======== TASK MATERIAL
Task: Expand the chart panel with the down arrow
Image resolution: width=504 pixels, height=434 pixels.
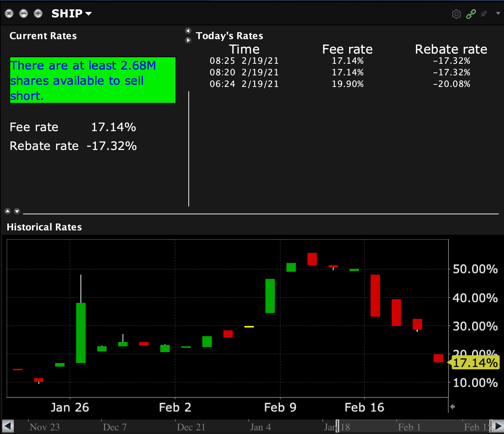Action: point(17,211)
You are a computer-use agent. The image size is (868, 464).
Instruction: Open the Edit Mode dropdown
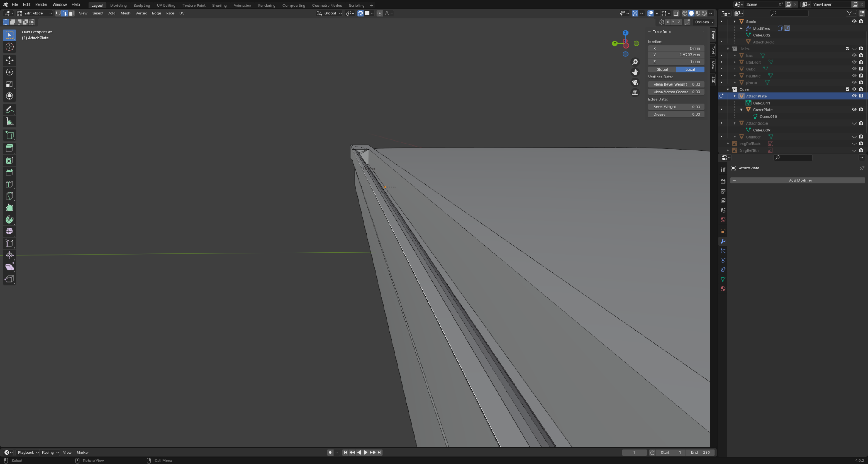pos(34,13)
================
◆ THE PROBLEM ◆
Without including the pictures, return each record above exactly as it stands.

◆ EXERCISE SOLUTION ◆
Task: Expand the chart panel with the down arrow
Image resolution: width=504 pixels, height=434 pixels.
Action: point(17,211)
You are a computer-use agent. The image size is (868, 464).
Instruction: Open the Edit Mode dropdown
pos(34,13)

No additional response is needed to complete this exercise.